The most profound contradiction arises in Sierra Morena. Despite emerging in our simulations with the highest structural integrity and originality, it presents the lowest species richness (S = 10) and is severely penalized by traditional indices. Consequently, it is relegated to the lowest conservation priority, with only 33.3% of its wetlands included in the National Interest category and none achieving European recognition. This paradox underscores a fundamental flaw in current conservation paradigms, namely the conflation of species richness with ecosystem stability. Standard metrics penalize Sierra Morena for its low total species richness, a foreseeable consequence of its limited spatial representation in our network combined with its distinctive regional geology, ignoring that its highly specialized community assembly represents a unique reference condition shaped by these regional environmental baselines. Given their high structural integrity, conservation efforts should not rely on arbitrary richness thresholds to protect isolated sites. Instead, the entire network of these six wetlands must be protected as a cohesive biogeographical unit to safeguard this regional pool of specialists. By contrast, the higher scores observed in the Guadalquivir and Coastal Zones are partly inflated by the presence of euryoecious taxa, which increase species richness but do not necessarily reflect always high conservation value [73].

While the present study establishes a solid spatial and biogeographical baseline for the Floristic Originality Index (FOI), future research should focus on its empirical validation against independent ecological indicators. Specifically, integrating local hydrochemical variables and trophic status across long-term datasets will be a crucial next step to fully understand how specific physico-chemical filters drive the composition and stability of highly original aquatic assemblages.

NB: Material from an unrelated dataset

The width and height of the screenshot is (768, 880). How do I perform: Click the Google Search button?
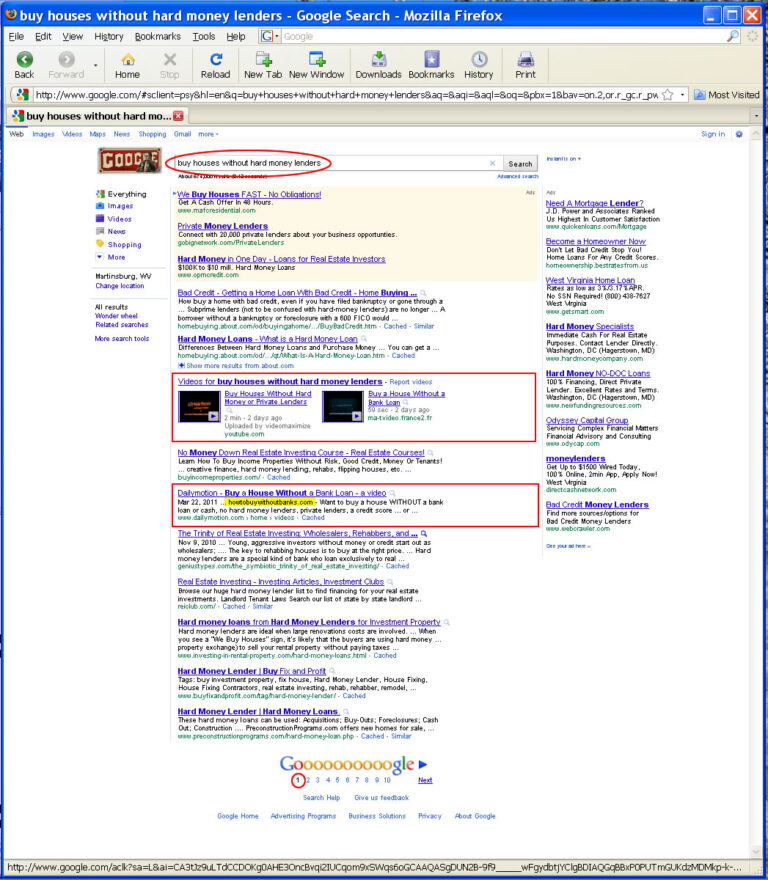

Despite its predictive utility, it is important to acknowledge the inherent limitations of our simulation model. Our approach provides a mathematical baseline for structural vulnerability but assumes a static and independent extinction process. In real-world ecosystems, structural collapse is rarely an isolated event; it is often a coordinated phenomenon. The loss of key taxa can lead to severe habitat alteration or the disruption of ecological networks, thereby triggering co-extinctions or “domino effects” where multiple species disappear simultaneously [74,75]. Furthermore, our current approach does not account for dynamic biotic interactions, such as ecological niche competition, which can significantly shape metacommunity assembly [76]. Additionally, the static nature of our baseline prevents the incorporation of potential shifts in species distribution ranges—driven by climate change or local anthropogenic impacts—that may have occurred over the 20-year study period [77]. Future research coupling co-occurrence networks with dynamic spatio-temporal modeling will be necessary to fully capture these complex extinction trajectories, offering deeper insights into the structural integrity of Mediterranean wetlands.

Ultimately, this study advocates for the synergistic integration of valuation protocols rather than their replacement. While the standardized index [14] remains a fundamental tool for identifying floristic rarities, effective management requires a complementary multidimensional perspective [78]. Consequently, conservation strategies must incorporate criteria of irreplaceability to ensure the persistence of rare taxa, correcting protection gaps by eliminating arbitrary scoring thresholds, while simultaneously recognizing biogeographical integrity to protect high-quality reservoirs. Adopting this hybrid framework safeguards both endangered biodiversity and ecosystem stability, providing a quantitative basis to halt biotic homogenization and ensure resistance against the increasing stochasticity of Mediterranean ecosystems. The integration of these perspectives is essential to achieve true ecological sustainability and protect the most singular and irreplaceable components of our natural heritage.